Espléndido como pintor, grabador y escultor en cerámica, el también defensor del patrimonio cultural y natural de Oaxaca, Francisco Toledo (México, 1940), nunca había vinculado la práctica artística con su activismo político.

Creador de un bestiario fantástico que concentra su devenir en el  insolente y escatológico placer erótico de la sexualidad, Toledo ha destacado por una narrativa lúdica en la que insectos y animales conviven en atmósferas de sutiles y sensuales cromatismos.

Magistral en la hibridación de estéticas prehispánicas, mítico-rurales y contemporáneas, Toledo se caracteriza por una poética atemporal en la que sapos, changos, murciélagos, chapulines y lagartos se convierten en habitantes protagónicos de un universo en el que no existe ni moral, ni bien, ni mal. Cínicos, burlones o hieráticos, estos seres viven en la potencia espiritual de la sexualidad reproductiva.

Adolorido por la situación de violencia que se vive actualmente en México, Toledo, inspirado en los 43 estudiantes desaparecidos de Ayotzinapa, incursionó durante 2015 en el territorio del arte político.
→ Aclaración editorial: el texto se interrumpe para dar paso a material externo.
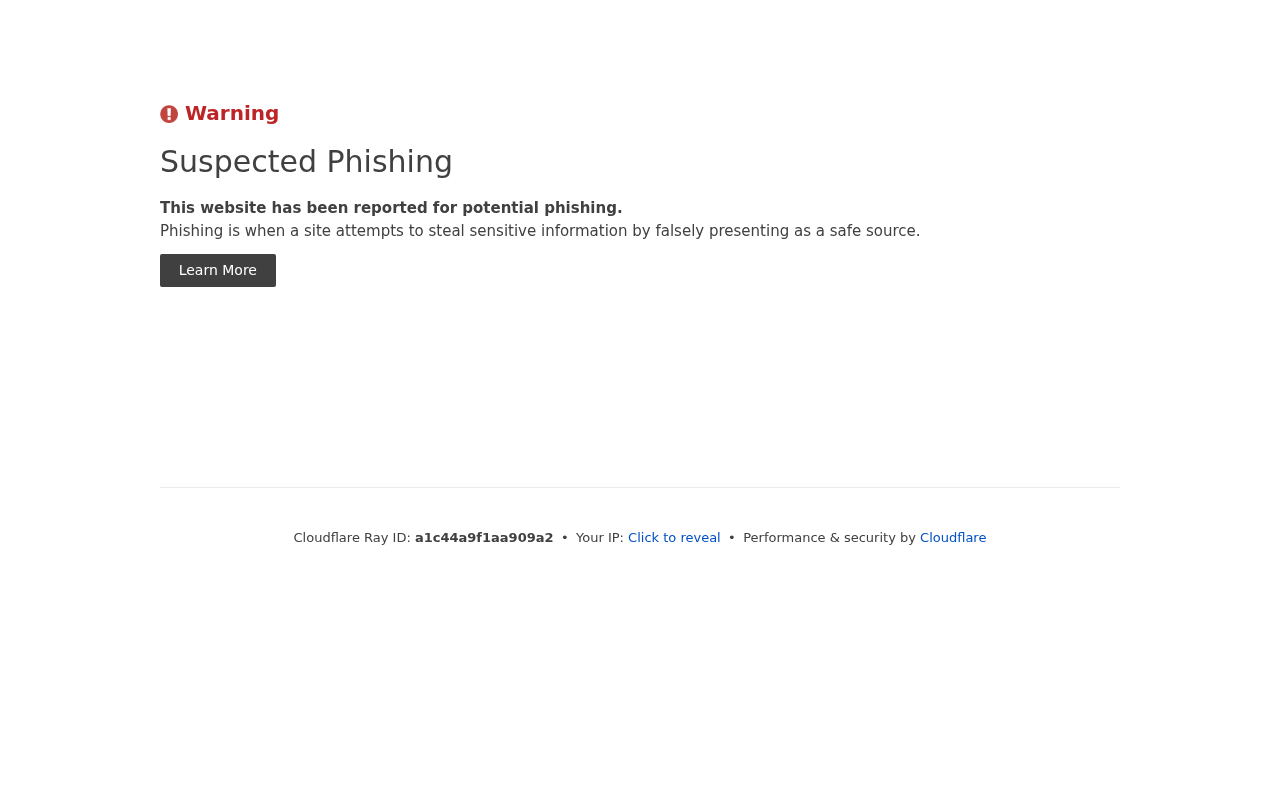The width and height of the screenshot is (1280, 800).
Task: Click the Your IP label text
Action: [x=600, y=538]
Con una iconografía que remite a la exposición de escultura en cerámica presentada en 2006 en el Antiguo Palacio del Arzobispado, el prestigiado artista transmutó la transgresora y humorística sensualidad de su bestiario en una dramática agresividad cromática y textural.

Con seres vivos pero lastimados, sometidos o torturados, los habitantes de su mundo fantástico se acompañan de seres humanoides desfigurados y ensangrentados que, con fisonomías cercanas a las tridimensiones prehispánicas, se distinguen por una gorra, un zapato o una oreja cortada y acompañada de un machete.

En estas obras, la vida ya no se reproduce. El enorme sapo que antes eyaculaba descaradamente al masturbarse con la mano de un metate, ahora sólo puede sostener enormes huevos tan quemados como los chapulines que se enciman para sostener una estructura indefinida.

Invadida de tonos rojizos que remiten a la sangre derramada, la exposición que se presenta actualmente en el Museo de Arte Moderno de la Ciudad de México bajo el título de Duelo, se integra con objetos ceremoniales como urnas y platos que, a manera de ofrendas, presentan el sacrificio de despojos humanos, ya sean huesos, una mano, un ser descarnado o un zapato que deja testimonio de la huida de una persona.

Notoriamente expresivas y dramáticas por la accidentada texturalidad del barro, las piezas, oscilantes entre poéticas prehispánicas y populares, no manifiestan muerte o deterioro. Por el contrario, remiten a una vida herida y adolorida que, al igual que México, no parece tener esperanza o solución.

Sobresaliente como arte político por su ausencia de panfletismos, la exposición devela el doble discurso de la política cultural del presidente Enrique Peña Nieto. Con un solo texto de sala que, firmado por la directora del MAM, Silvia Navarrete, se enfoca en la técnica omitiendo el tema central de la muestra, la exhibición, por la contundencia de su narrativa, se impone como un grito ante el silencio de la institución.